SOURCE:
• • • • • • •

Hum que dire à part que tu nous l’a fort bien vendu ? Quand l’intime rejoint l’universel… Bref je vais tacher de me procurer cette BD (vive l’indé et merci à toi !).
Je l’ai déjà aperçu en médiathèque et j’en avais lu du bien sur des sites VO. Bon, plus le choix, faudra que je le lise 😉 !
ça a l’air bien.
Après je suis rarement fan de ce genre d’histoire à cause de son côté trop proche du réel. C’est un sentiment purement subjectif. Comme je l’ai déjà dit, Daytripper qui abordait certains passages de la vie et ses difficultés m’a fichu le cafard. Je sais que tu n’as pas aimé Bruce, mais était-ce à cause de ce côté déprimant ou simplement que ça ne t’a pas touché ?
Parce que finalement si je reste à l’écart de ce genre de récit, c’est parce que, comme tu le dis, ça peut nous rappeler des souvenirs. Mais pas forcément bons selon notre vécu. Tout ce qui titille une nostalgie, un passé très proche du réel…je me méfie. Je ne sais pas si c’est vraiment universel comme thème. On peut parfois avoir l’impression que les problèmes relevant du vécu des auteurs sont trop éloignés des nôtres ou peuvent paraître dérisoires (même si rien n’est dérisoire bien sûr…mais ça dépend de la sensibilité de chacun)
Ce que je trouve intéressant cela dit dans ton article c’est cette façon de présenter la manière que ces filles peuvent avoir de concevoir leurs vacances, leur temps libre. Et sans jugement. Combien de fois m’a-t-on emmerdé à me dire que j’étais coincé et solitaire parce que j’allais pas en boite de nuit…alors que j’ai en horreur les bringues ultra bruyantes et que je ne vois pas en quoi ça ferait de moi un mec bizarre. J’apprécie la compagnie, mais je préfère largement une soirée ciné peinard avec quelques amis plutôt qu’une orgie de son et lumière avec 50 personnes.
Je n’ai aimé ni DayTripper et Deux Frères car je trouvais ça un peu prétentieux et inabouti.
J’aimais bien les discothèques, mais rock et seulement rock… Comme toi, j’étais très timide et nullissime avec les filles. personnellement, sortir en groupes je détestais ça, les soirées étudiantes c’était horrible aussi. je me rappelle qu’à l’une d’elle je m’étais ennuyé, consterné de voir des gamins prendre des drogues. l’un d’eux était en train de se noyer…dans ses pâtes…Je préféreais être bien chez moi avec un bouquin, mes disques et mon frangin…
Plus tard, la guitare sur la plage m’a permis de créer un pont avec les autres. Aujourd’hui ça va plutôt mieux, c’est le blog . je garde des campings et hôtels de vacances des souvenirs….sociologiques et beaucoup de tendresse avec ma famille.

• • • • • • •

OBJECTIFS:
• 1. Pouvez-vous modifier la source en remplaçant « guitare » par « harmonica », puis en redonner tout ce qui va de « J’aimais bien les » jusqu'à « avec ma famille. » ?
• 2. D'après la source :
(a) Quelle œuvre a fichu le cafard à l'un des commentateurs ?
(b) Avec combien de personnes se déroule l'« orgie de son et lumière » évoquée ?
(c) Quelle musique passait dans les discothèques qu'aimait bien l'un des commentateurs ?

• • • • • • •

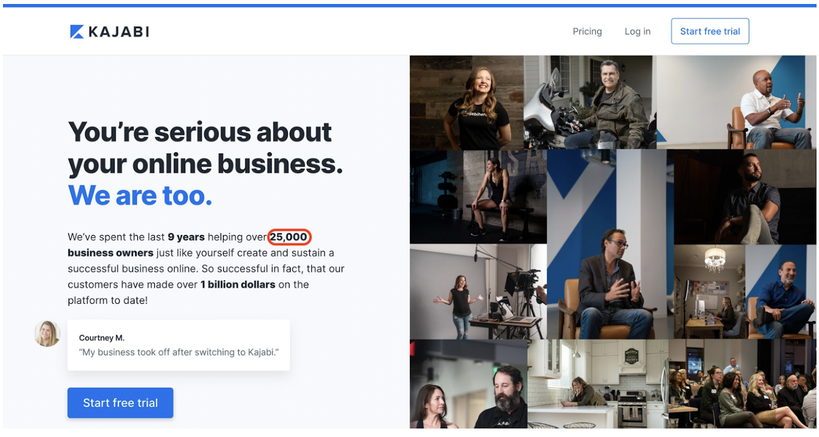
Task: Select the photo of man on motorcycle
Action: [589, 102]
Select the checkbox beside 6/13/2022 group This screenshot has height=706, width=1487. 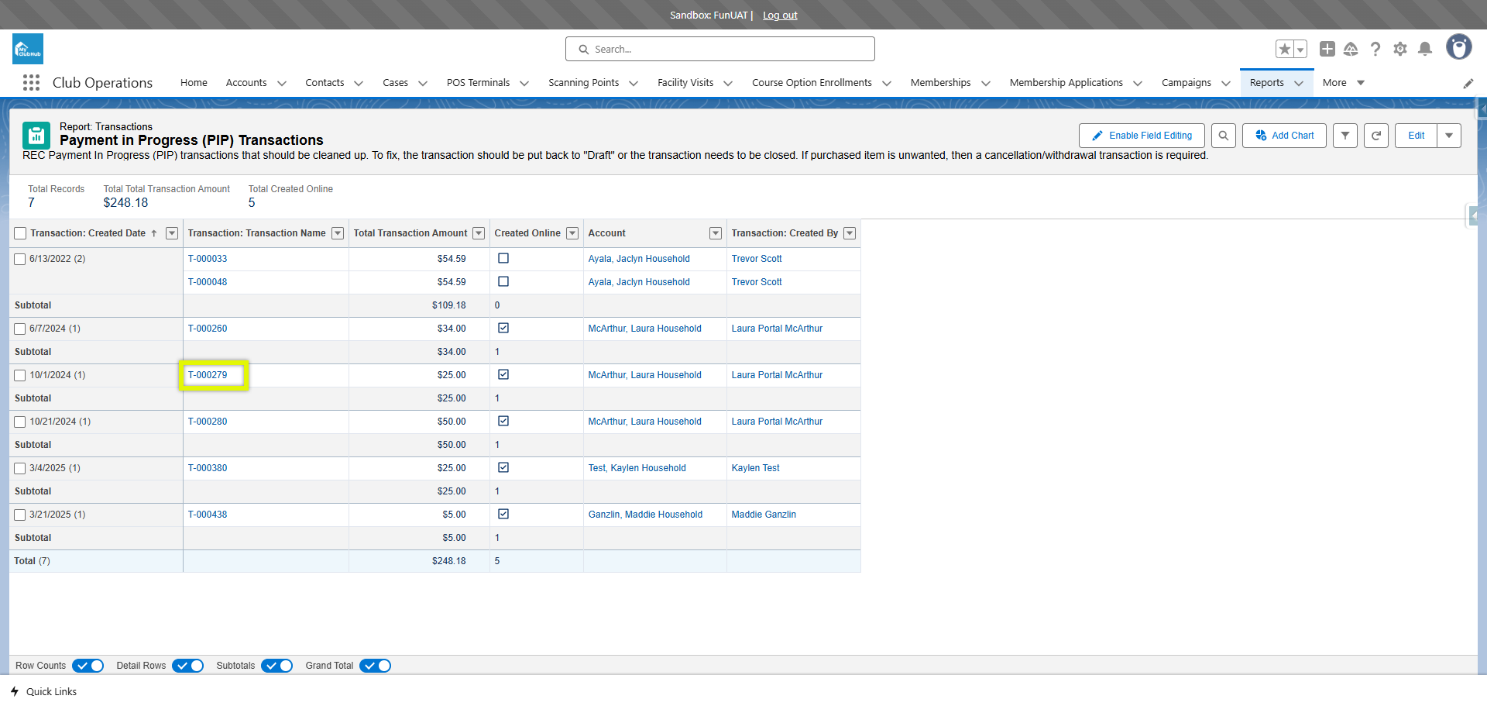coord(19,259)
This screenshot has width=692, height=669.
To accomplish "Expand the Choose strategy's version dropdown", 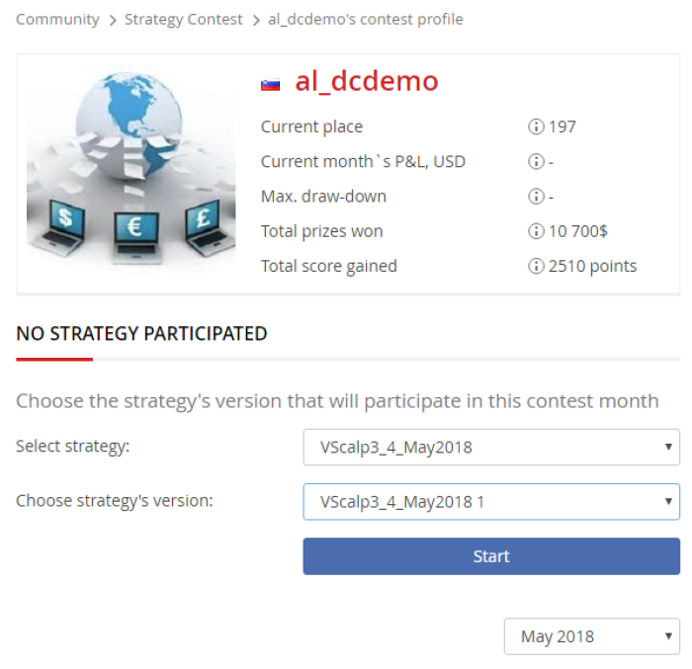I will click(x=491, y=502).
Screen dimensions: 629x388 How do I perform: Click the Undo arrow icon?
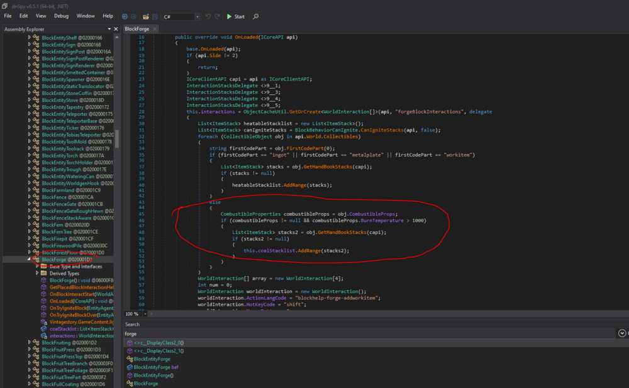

• • • • • • •

RÉPONSES AUX CONSIGNES:
• 1.
J’aimais bien les discothèques, mais rock et seulement rock… Comme toi, j’étais très timide et nullissime avec les filles. personnellement, sortir en groupes je détestais ça, les soirées étudiantes c’était horrible aussi. je me rappelle qu’à l’une d’elle je m’étais ennuyé, consterné de voir des gamins prendre des drogues. l’un d’eux était en train de se noyer…dans ses pâtes…Je préféreais être bien chez moi avec un bouquin, mes disques et mon frangin…
Plus tard, la harmonica sur la plage m’a permis de créer un pont avec les autres. Aujourd’hui ça va plutôt mieux, c’est le blog . je garde des campings et hôtels de vacances des souvenirs….sociologiques et beaucoup de tendresse avec ma famille.

• 2.
(a) Daytripper.
(b) 50 personnes.
(c) Le rock, et seulement le rock.